02.02.2016, 09:58  von Jan Opielka

Polens Wachstum sichert PiS-Macht

Einer aktuellen Umfrage der Nationalbank in Warschau zufolge erwartet Polen für 2016 und 2017 jeweils ein BIP-Wachstum von 3,5 Prozent. / Bild: (c) © 2015 Bloomberg Finance LP.

Analysten schreiben positive Prognosen für Wachstum und Arbeitsmarkt in Polen. Die Sozialreformen und höhere Staatsausgaben sollen den Binnenkonsum stärken.

Warschau. Nun geht es in Warschau ans Eingemachte: ans Geld. Am Wochenende beschloss die Parlamentsmehrheit der regierenden nationalkonservativen Partei Recht und Gerechtigkeit (PiS) die Novelle zum Haushalt 2016. Opposition und viele liberale Ökonomen kritisieren diese heftig. Zwar soll das Defizit mit 2,8 Prozent im Rahmen der Maastricht-Kriterien bleiben. Doch vor allem die höheren Ausgaben für Sozialreformen sowie umstrittene neue Steuern für Banken und den Handel sind Kritikern ein Dorn im Auge. Vor gut zwei Wochen hatte die US-Ratingagentur Standard& Poor's (S&P) Polens Bonität abgestuft, Kritik kommt inzwischen auch von Moody's und Fitch. Die polnische Währung ist jüngst auf Talfahrt, wichtige Indizes der Warschauer Börse seit Monaten unter Druck.

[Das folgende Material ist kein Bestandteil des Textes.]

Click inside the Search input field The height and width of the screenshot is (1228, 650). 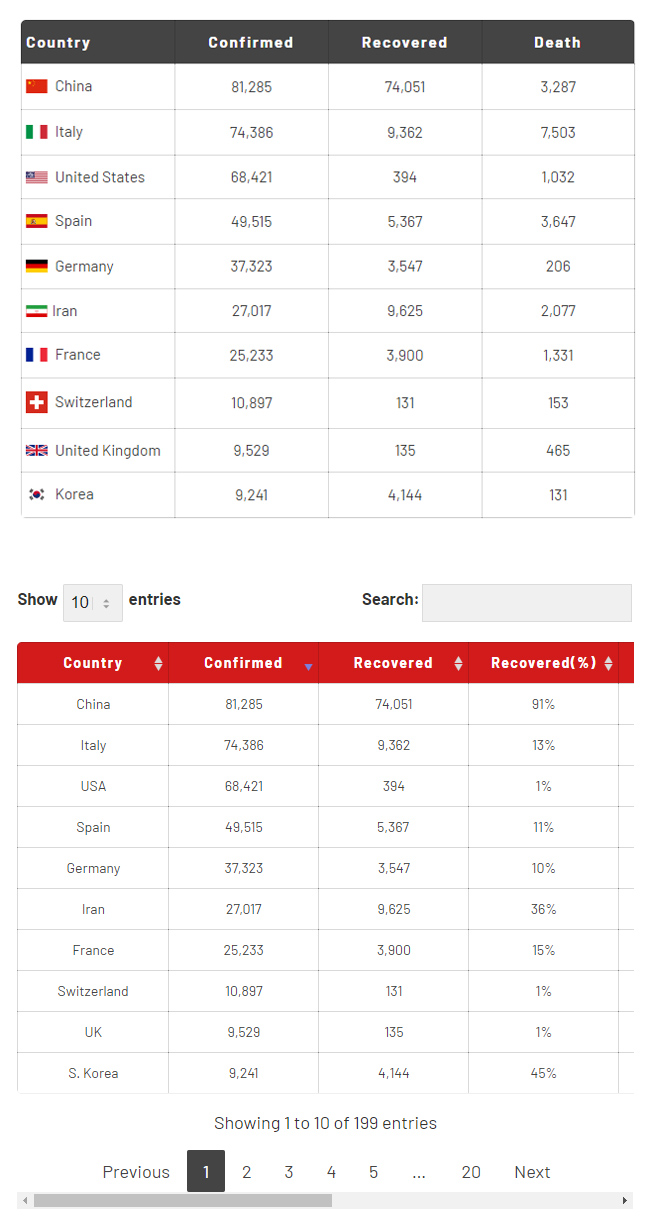tap(527, 603)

Doch gute ökonomische Aussichten könnten der auch im EU-Ausland wegen umstrittener politischer Reformen kritisierten Regierung von Premierministerin Beata Szydło Aufwind verschaffen. So erwarten Analysten laut einer aktuellen Umfrage der Nationalbank (NBP) in Warschau für 2016 und 2017 jeweils ein BIP-Wachstum von 3,5 Prozent. Das wäre ein Plus auf etwa gleichem Niveau wie im Jahr 2015, in dem die Arbeitslosigkeit laut der polnischen Statistikbehörde GUS von 11,9 auf 9,8 Prozent gesunken ist. Sollte das Wachstum stabil bleiben, könnte die Arbeitslosigkeit im laufenden Jahr auf unter neun Prozent fallen und nach mehreren schwachen Jahren zu kräftigen Lohnsteigerungen führen. Experten der Societe Generale etwa erwarten in Polen 2016 ein Lohnplus von vier bis fünf Prozent. Bei einer prognostizierten Inflation von unter einem Prozent bliebe Arbeitnehmern spürbar mehr Geld in der Tasche.

Konsum angekurbelt

Sollte es so kommen, dürfte die Regierung dies den eigenen Reformen zuschreiben. Denn am Montag segnete das Kabinett die Einführung eines neuen-und im Oktober 2015 mit wahlentscheidenden-Kindergeldes mit einem Umfang von gut vier Milliarden € ab. Bereits im vierten Quartal des Jahres, so Marta Petka-Zagajewska, Chefvolkswirtin der Raiffeisen Bank Polska, könnte das Kindergeld mit dazu beitragen, dass der Privatkonsum um über fünf Prozent gegenüber dem Vorjahresquartal wächst. Hinzu kommt die angekündigte Anhebung des Mindestlohnes auf zwölf Zloty (2,72 €)je Stunde und seine Ausweitung auf Werkverträge-auch dies dürfte den Binnenkonsum stimulieren. Sollte auch der Export, wie von unterschiedlichen Analysten prognostiziert, 2016 um sechs bis neun Prozent wachsen, dürften es PiS-Kritiker zumindest schwer haben, die Regierung an der Wirtschaftsfront zu packen.

Doch es gibt bereits jetzt Sand im Getriebe. Denn die Regierung plant 2016 mit einem Wachstum von 3,8 Prozent und einer Inflation von 1,7 Prozent-daher könnte das Haushaltsdefizit real über drei Prozent steigen. Auch liegen die von der Regierung angekündigten Programme zur Hebung der Investitionsquote auf 25 Prozent des BIPs sowie zur steuerlichen Entlastung des Mittelstandes noch nicht vor. Zudem sind die Effekte der jüngst beschlossenen Abgabe auf Bankenaktiva sowie ein Gesetz zur Entlastung von Kreditnehmern, die in Schweizer Franken verschuldet sind, noch nicht absehbar. Und in der kränkelnden, staatlich dominierten Steinkohleindustrie will die PiS zwar Massenentlassungen vermeiden. "Es ist keine Kunst, einige zehntausend Menschen auf die Straße zu setzen", sagte Wirtschaftsminister Mateusz Morawiecki jüngst. Lösungen sind auch hier bislang Mangelware.